_Work task_
Below are some records. Quote exactly the lines from the one that contains "Click the 00 code chip in 00.1.0 notes" through the last, both included, and leave out the pictures.

_Source records_
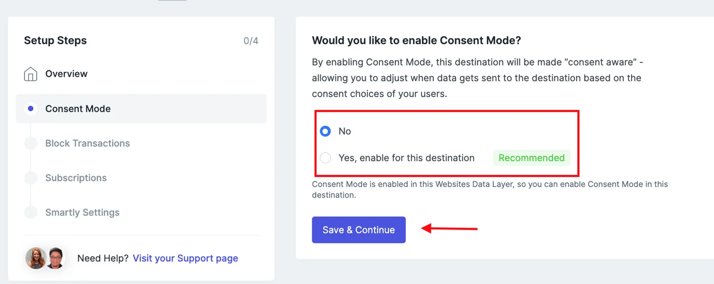Click the 0/4 progress counter

click(251, 40)
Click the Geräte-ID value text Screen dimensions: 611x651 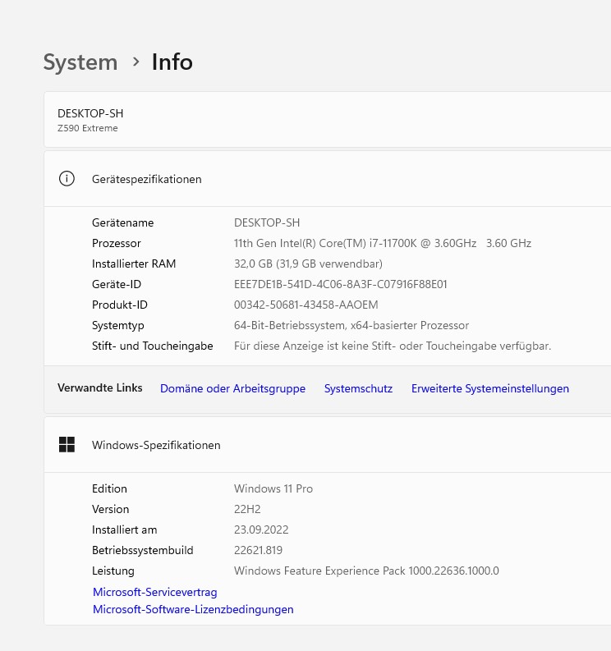pyautogui.click(x=340, y=284)
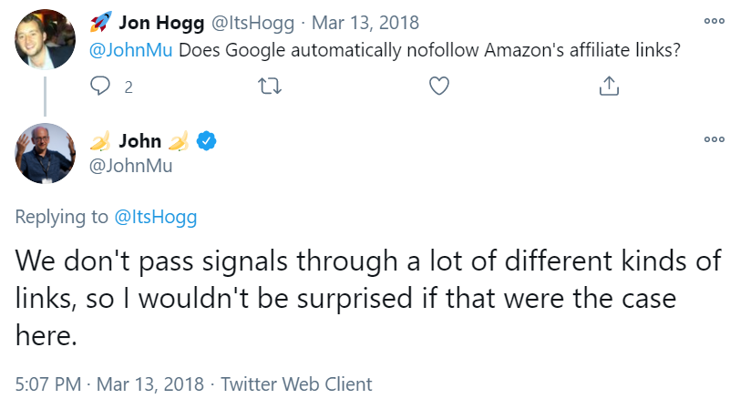
Task: Share Jon Hogg's tweet
Action: pyautogui.click(x=609, y=87)
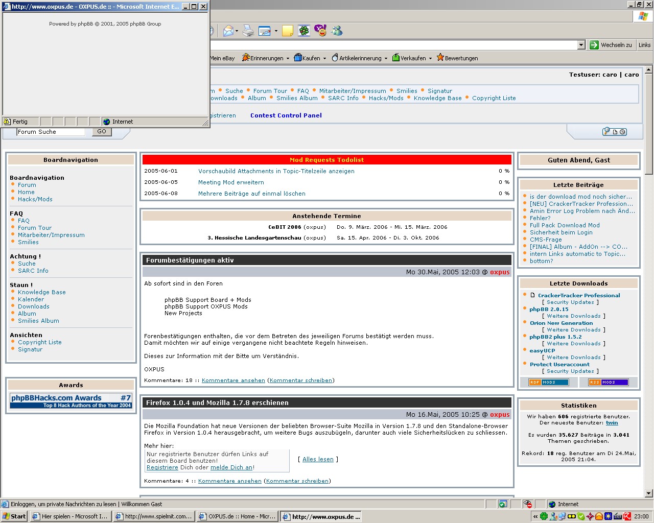Image resolution: width=654 pixels, height=523 pixels.
Task: Expand the Verkaufen eBay dropdown
Action: (x=430, y=58)
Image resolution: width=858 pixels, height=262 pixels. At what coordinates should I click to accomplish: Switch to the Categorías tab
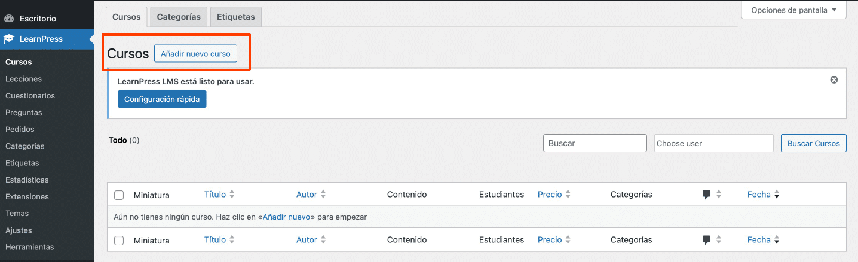pyautogui.click(x=179, y=17)
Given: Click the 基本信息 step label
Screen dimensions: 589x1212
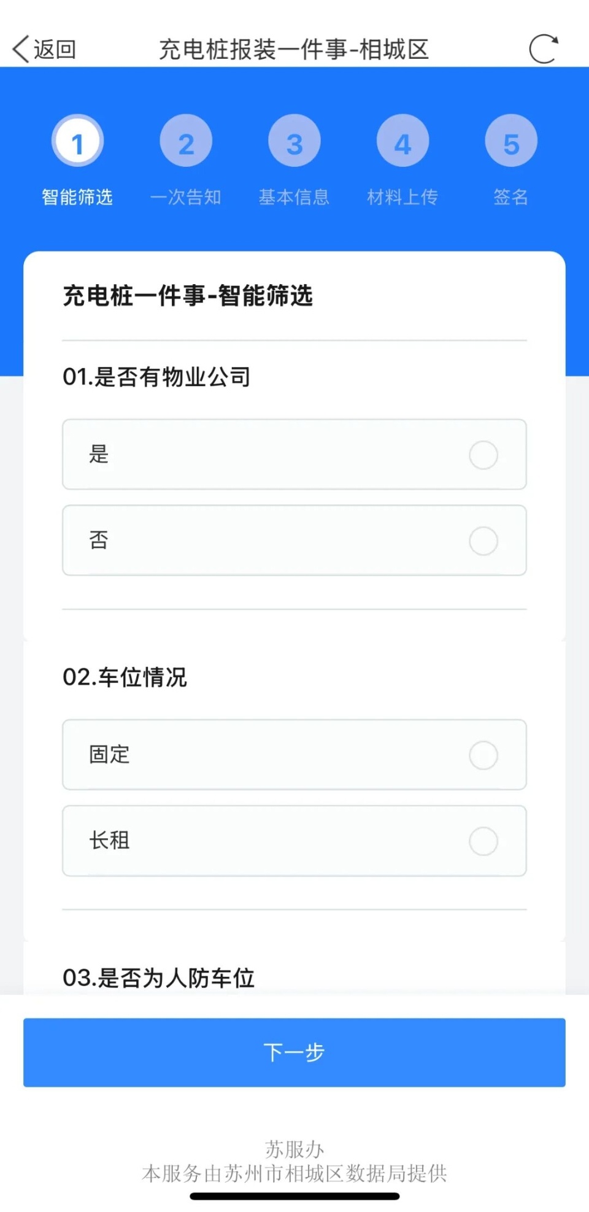Looking at the screenshot, I should pos(295,197).
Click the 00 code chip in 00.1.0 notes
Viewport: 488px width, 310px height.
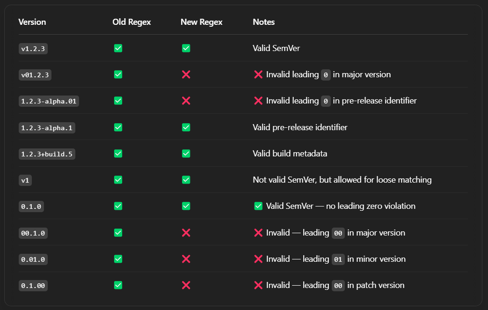[338, 233]
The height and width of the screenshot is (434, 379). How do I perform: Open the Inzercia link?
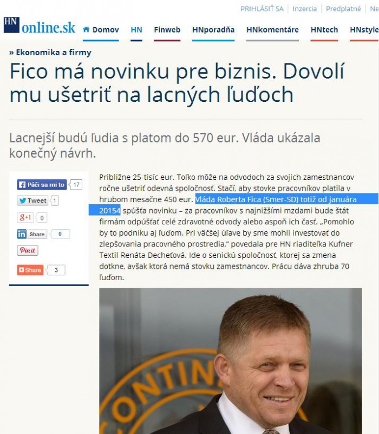(305, 9)
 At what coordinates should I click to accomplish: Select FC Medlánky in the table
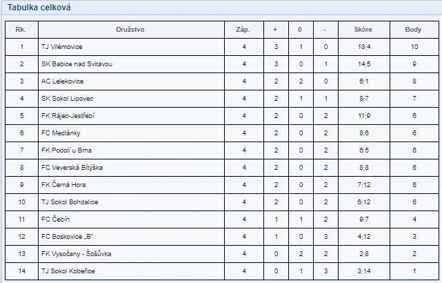pos(61,133)
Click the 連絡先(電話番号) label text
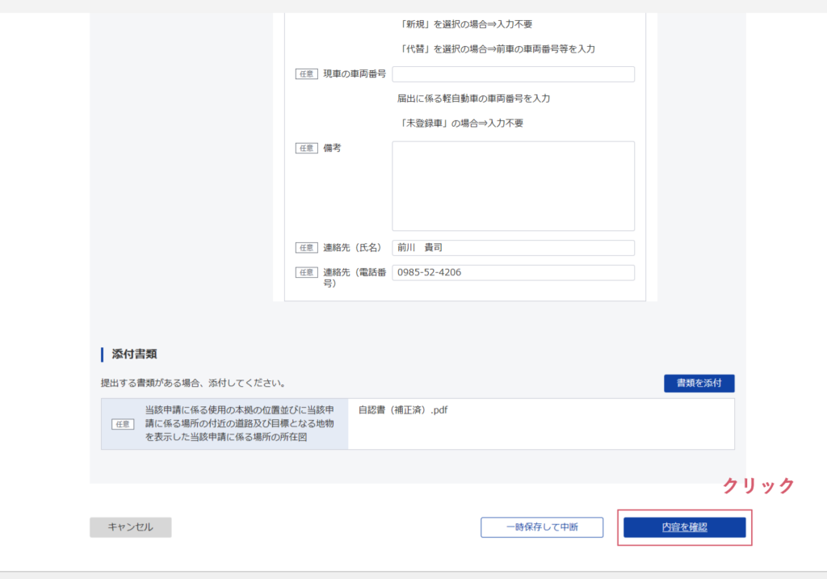This screenshot has height=579, width=827. [354, 278]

_Your solution_
Click the 00 code chip in 00.1.0 notes
Viewport: 488px width, 310px height.
[338, 233]
The height and width of the screenshot is (434, 379). How do I perform: Open the Inzercia link?
(305, 9)
 At what coordinates should I click to accomplish: Select FC Medlánky in the table
pos(61,133)
Click the 連絡先(電話番号) label text
This screenshot has height=579, width=827. [354, 278]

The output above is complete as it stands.